Going into the second week of the Government being partially shut down there has been much debate over who is to blame, and the favorite target has been the Tea Party. There have also been calls for the Tea Party to split from the Republican Party and go it alone. Could this work? Could the Tea Party actually be successful?
First we should look at just who makes up the tea party movement. There are many definitions of who and what the Tea Party movement is and how it started. Although it is generally agreed that an on-air “rant” by CNBC’s Rick Santelli on February 19, 2009 helped push it along it was already under way. He was talking about the Obama administration’s proposal to help failing homeowners refinance their mortgages. Although many politicians claim they were the founders of the tea party movement, like Al Gore inventing the Internet, it just didn’t happen that way.
As hard as it is to define who and when it started, what is harder to define is what the Tea Party actually stands for. Most groups have at least three principles or goals in common. Here is the stated mission of the Tea Party Patriots, one of the larger coalitions of local groups: “The Tea Party Patriots’ mission is to restore America’s founding principles of Fiscal Responsibility, Constitutionally Limited Government and Free Markets.” After this the goals get a little fuzzier.
After the first wave of successful rallies the tea party movement began to diverge into several groups, with the same three core principles but different secondary agendas. Some groups followed the Agenda 21 path, believing that we are heading to a new world order being led by the United Nations. Other groups have followed the theory that President Obama isn’t a United States citizen and should be removed from office. Then there is the “Impeach Obama” crowd for all kinds of reasons and the anti-illegal immigration proponents. And of course there were the groups which leaned heavily towards social issues such as same-sex marriage and abortion. Many of the groups which formed after the initial rallies were co-opted by these fringe groups who managed to infiltrate and change their directions, veering from the original core principles. This brought with it the perception the movement was full of wackos and people with various prejudices and therefore were not taken seriously. To this day there are claims of bigotry, homophobia racism, none of which has actually been proven to be true.
There was, and still is, a concerted effort by the mainstream media and established career politicians, especially those in both political parties who were threatened by the existence of the tea party, to discredit them. All of a sudden these career politicians were being held accountable for their actions, especially their wasteful spending. There are those who still believe in the core principles of the movement and who refuse to veer from that course. These are the ones who would lead any movement to create a third party.
Currently the tea party is not a political party as we know them today. There is no party leadership, even though some have claimed they are the leader at different times. There is no formal party organization rather some loosely formed coalitions between the different groups. Because there is no formal party organization it could be difficult to run candidates for major offices such as the presidency but not impossible.
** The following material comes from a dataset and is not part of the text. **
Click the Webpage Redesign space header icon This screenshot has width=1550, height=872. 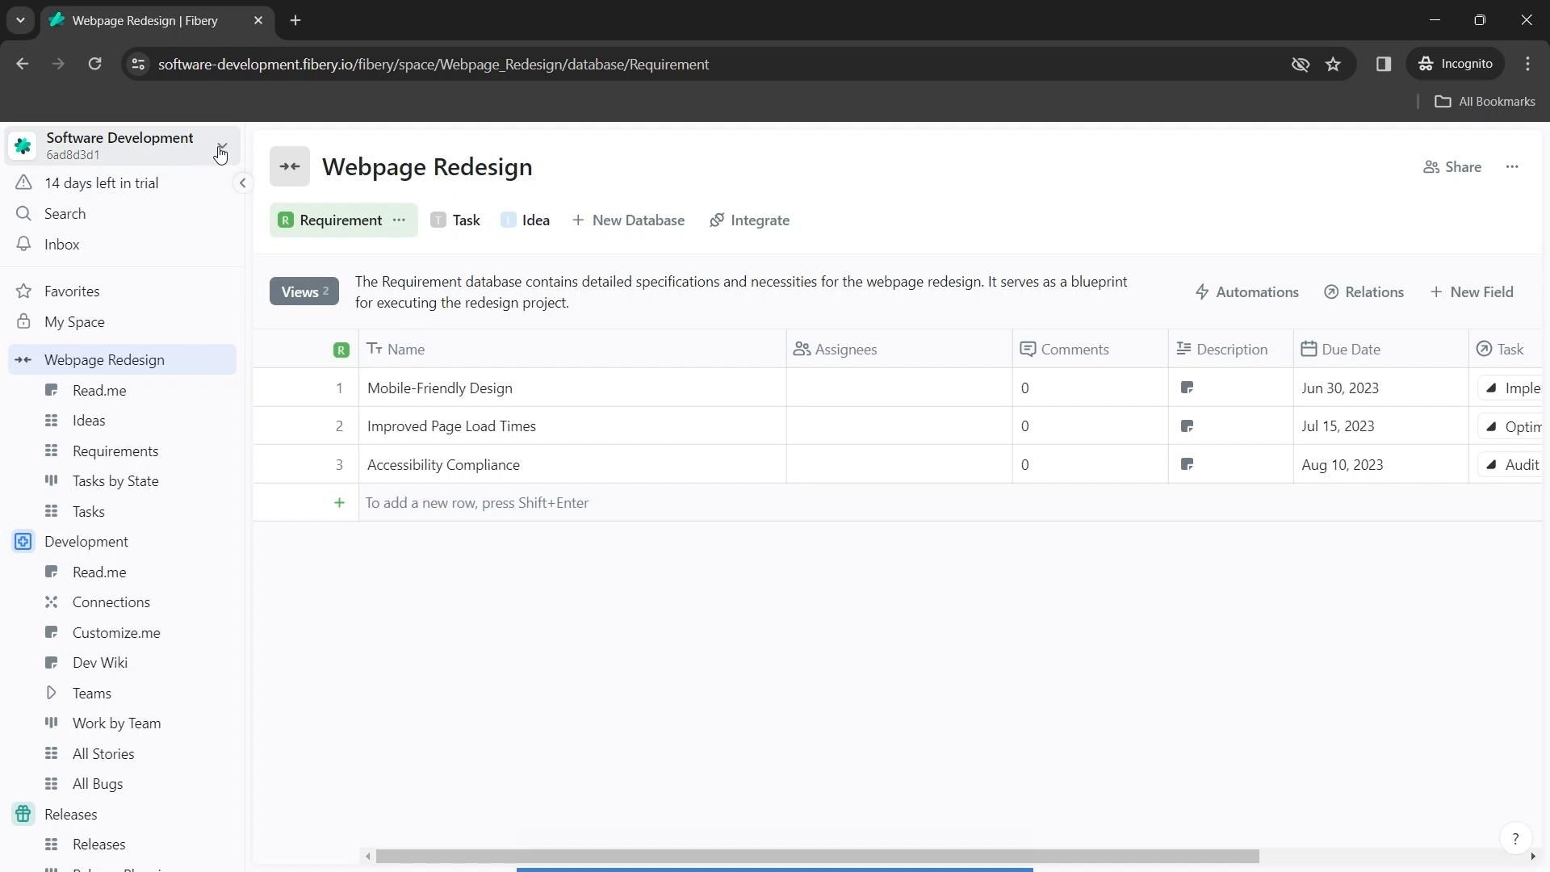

One point in favor of the tea party movement, unlike other previous and current third parties is it already has strong support in some areas of the country such as the south and mid-west. There was a time in this country when this may not have mattered much but the 2010 census shows population is moving towards these areas. One of the reasons is the conservative views found in these areas, with their low taxes and pro-business policies. These areas could possibly take enough votes away from the other two parties to make a difference and actually win.
The second point is there are already many popular politicians who are affiliated with the tea party movement. Ted Cruz, Sarah Palin, Michelle Bachman and Rand Paul are just four of them. Even though they are constantly attacked by the press and others, they have a lot of support among voters.
Whoever is to blame for the government shutdown and the budget crisis is immaterial. The longer this goes on the more people will be fed up with everyone. Polls are already showing this. In a poll conducted for NBC and the Wall Street Journal for the period of 9/13 to 10/7, 70% of the respondents disapprove of the job Republicans are doing and 59% disapprove of the job Democrats are doing. In addition 60% of the respondents said if given the chance they would vote to replace every single member of Congress they would. If these numbers stay this way this could be a chance for more tea party candidates to win in the mid-term elections.
Could this happen? If enough people who have “Had enough!” get their acts together, it very well could.